INSTRUCTION A:
Print the part of the passage about VLC research that begins at the words "The VLC research" and stops after the words "HD video signals.", keeping it identical to the original.

The VLC research started four years ago and was incorporated into the EU-funded Omega project that launched in 2008. Omega aims to increase wireless bandwidth for homes and offices to 1 Gbps, using VLC and radio frequency technologies. "The goal for VLC is to demonstrate 100 Mbps by modulation of ceiling lighting, and the work is going according to plan," said Jelena Vucic research scientist at the Heinrich Hertz Institute in Germany. VLC partners successfully demonstrated an VLC implementation earlier this year at the Omega Open Event 2010, operating at 84 Mbps and transmitting three parallel HD video signals.

Transmitting light indoors causes challenges from reflections and multipath interference as the light rays bounce off the walls and cause the signals to interfere with each other. The high data rates are only possible with a direct line of sight between the light and the receiver. Data can also be transmitted with the diffuse light that reflects off the walls for uses outside a line of sight, but the data rates are much lower.

SUPPLIED DATA:
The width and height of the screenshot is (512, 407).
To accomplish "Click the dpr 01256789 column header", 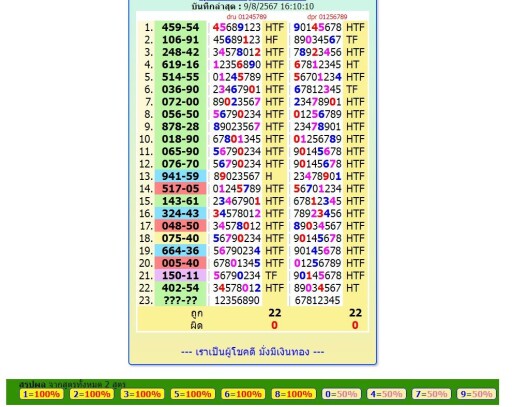I will pyautogui.click(x=327, y=17).
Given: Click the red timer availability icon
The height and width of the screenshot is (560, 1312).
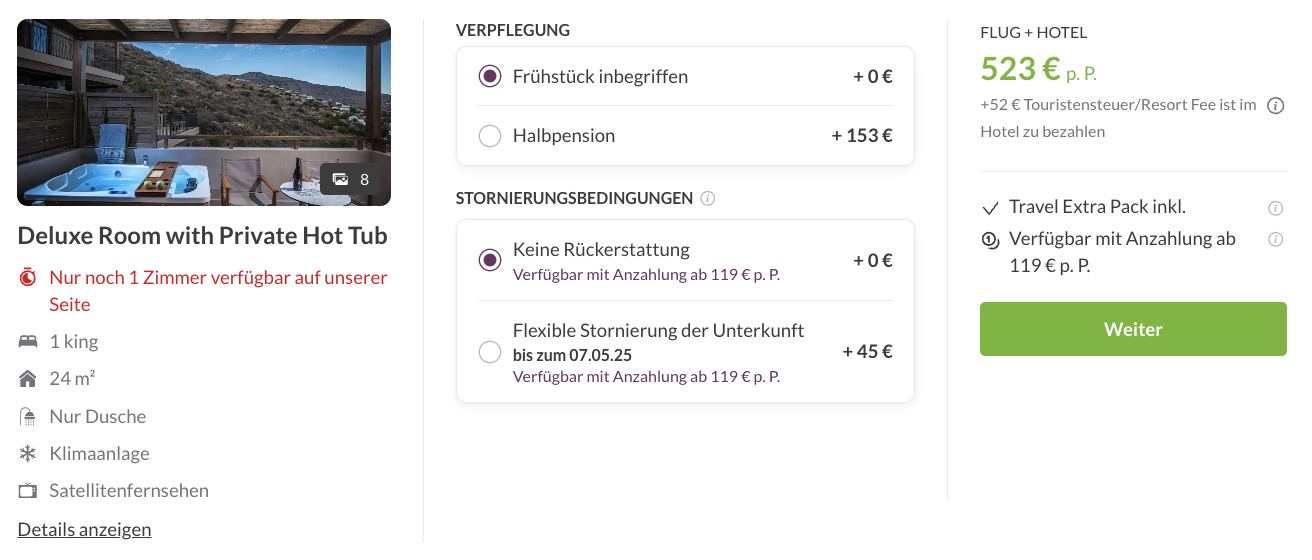Looking at the screenshot, I should [28, 277].
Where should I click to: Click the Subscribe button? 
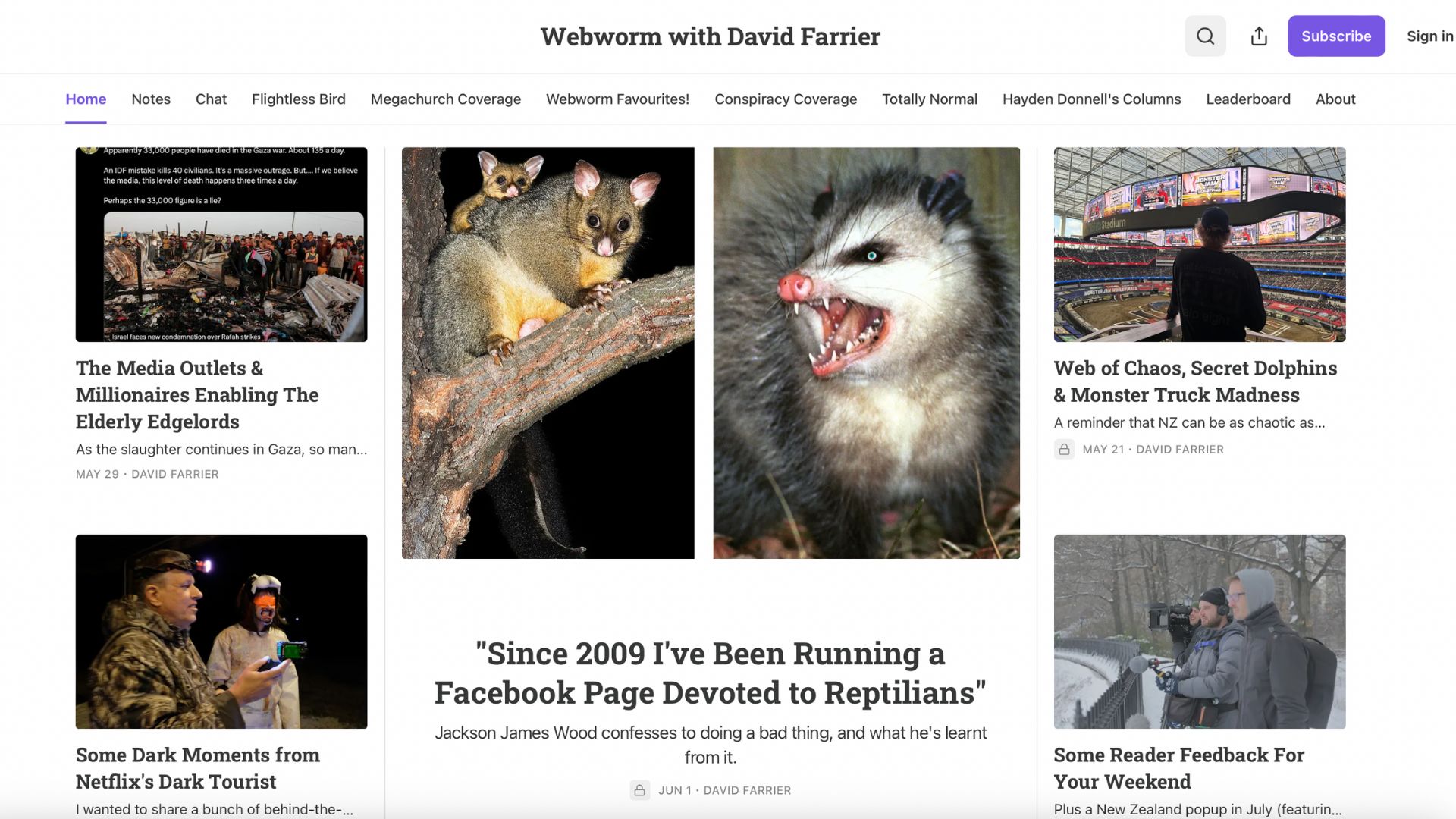point(1336,36)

INSTRUCTION B:
Output the lines of the entries unchanged, beginning at the line that contains "Given: Click the red timer availability icon" and stopping after the last line of the entries. Leave the pictures out of your answer.

EXERCISE RESPONSE A:
The VLC research started four years ago and was incorporated into the EU-funded Omega project that launched in 2008. Omega aims to increase wireless bandwidth for homes and offices to 1 Gbps, using VLC and radio frequency technologies. "The goal for VLC is to demonstrate 100 Mbps by modulation of ceiling lighting, and the work is going according to plan," said Jelena Vucic research scientist at the Heinrich Hertz Institute in Germany. VLC partners successfully demonstrated an VLC implementation earlier this year at the Omega Open Event 2010, operating at 84 Mbps and transmitting three parallel HD video signals.

EXERCISE RESPONSE B:
Given: Click the red timer availability icon
The height and width of the screenshot is (560, 1312).
Looking at the screenshot, I should [28, 277].
Where should I click to: Click the Subscribe button? 
point(1336,36)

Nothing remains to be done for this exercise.